Posted by: Mark Gunnion | March 23, 2012 at 11:45 AM
Both those names are totally Tfarked up.
And dang, hadn't they even ever heard of http://www.fark.com/?
One of the first and best weird-internet aggregators ever.
Posted by: Namer X | March 23, 2012 at 11:49 AM
Following Kirinqueen, just as "obvious" is pronounced "ovious" in casual speech, so, too, will AbbVie become Av(v)ie--which is slang for an Internet or gaming avatar. Do they want to target the youth gaming market, which may want pharmaceutical stimulants in order to play MMORPGs all night?
Appropriately, "avie" (reportedly from French "à l'envie," "with envy, enviously") is also an obsolete English adverb meaning "emulously" (adv. for "emulate," "competitively," "ambitiously"; http://en.wiktionary.org/wiki/avie).

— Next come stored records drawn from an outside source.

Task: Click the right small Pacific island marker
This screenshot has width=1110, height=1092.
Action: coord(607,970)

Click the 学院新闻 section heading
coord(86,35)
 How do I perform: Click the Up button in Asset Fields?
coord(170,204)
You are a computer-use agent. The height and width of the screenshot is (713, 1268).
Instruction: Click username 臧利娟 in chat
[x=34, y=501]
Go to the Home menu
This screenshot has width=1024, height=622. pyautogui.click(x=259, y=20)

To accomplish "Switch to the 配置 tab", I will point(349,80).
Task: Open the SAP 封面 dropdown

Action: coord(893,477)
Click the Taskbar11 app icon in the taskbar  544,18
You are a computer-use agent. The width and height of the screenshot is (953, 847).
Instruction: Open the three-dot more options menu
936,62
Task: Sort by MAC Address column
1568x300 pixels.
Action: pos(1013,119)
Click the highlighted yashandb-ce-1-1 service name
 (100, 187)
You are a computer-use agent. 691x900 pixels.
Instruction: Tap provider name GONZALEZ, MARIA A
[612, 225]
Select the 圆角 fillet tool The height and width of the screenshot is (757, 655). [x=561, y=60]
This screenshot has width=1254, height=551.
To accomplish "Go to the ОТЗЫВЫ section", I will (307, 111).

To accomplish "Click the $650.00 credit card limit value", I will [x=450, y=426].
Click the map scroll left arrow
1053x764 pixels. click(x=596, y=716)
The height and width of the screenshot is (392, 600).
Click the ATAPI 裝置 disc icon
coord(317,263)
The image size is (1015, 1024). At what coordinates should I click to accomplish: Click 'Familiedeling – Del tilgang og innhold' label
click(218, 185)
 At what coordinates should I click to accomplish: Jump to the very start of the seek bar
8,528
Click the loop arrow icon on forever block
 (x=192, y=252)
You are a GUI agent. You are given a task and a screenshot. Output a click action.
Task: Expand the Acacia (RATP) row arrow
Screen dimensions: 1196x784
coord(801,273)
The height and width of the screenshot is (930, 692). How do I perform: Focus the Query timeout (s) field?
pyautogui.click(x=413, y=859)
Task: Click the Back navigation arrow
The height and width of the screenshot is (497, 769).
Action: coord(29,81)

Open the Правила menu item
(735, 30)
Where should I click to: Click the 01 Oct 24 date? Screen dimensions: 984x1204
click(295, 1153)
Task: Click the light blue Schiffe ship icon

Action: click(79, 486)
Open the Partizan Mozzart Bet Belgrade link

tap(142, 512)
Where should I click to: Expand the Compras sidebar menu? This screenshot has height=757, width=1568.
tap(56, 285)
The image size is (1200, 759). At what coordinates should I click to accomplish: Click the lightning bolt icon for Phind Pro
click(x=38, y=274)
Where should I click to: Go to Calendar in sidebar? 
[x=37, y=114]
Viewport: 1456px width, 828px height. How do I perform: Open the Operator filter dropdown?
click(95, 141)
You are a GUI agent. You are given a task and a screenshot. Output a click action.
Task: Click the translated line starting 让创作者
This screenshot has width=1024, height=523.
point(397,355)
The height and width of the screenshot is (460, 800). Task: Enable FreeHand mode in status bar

"Mondelish" would be too cutesy, but at least, unlike Mondelez, it would make sense. We just wouldn't know if it's a blended "monde-delish" or a stereotyped Jamaican "Delish, mon!"
Posted by: languageandhumor | March 23, 2012 at 02:16 PM
Link from my comment above without unintended punctuation: http://en.wiktionary.org/wiki/avie
Posted by: languageandhumor | March 23, 2012 at 02:19 PM
Totally with you here. I would *love* to see the names that Mondelez beat out.
By the way, thanks for linking to your old post about Humira. I take a similar medication, so I'm always reading about Humira and the other drugs in that category, and I never could understand why they insisted it was pronounced hu-MARE-ah. I thought it might have been some sort of regional accent thing. Your idea makes more sense.
Getting back to the original point, though, do they really have no one with common sense on these naming committees?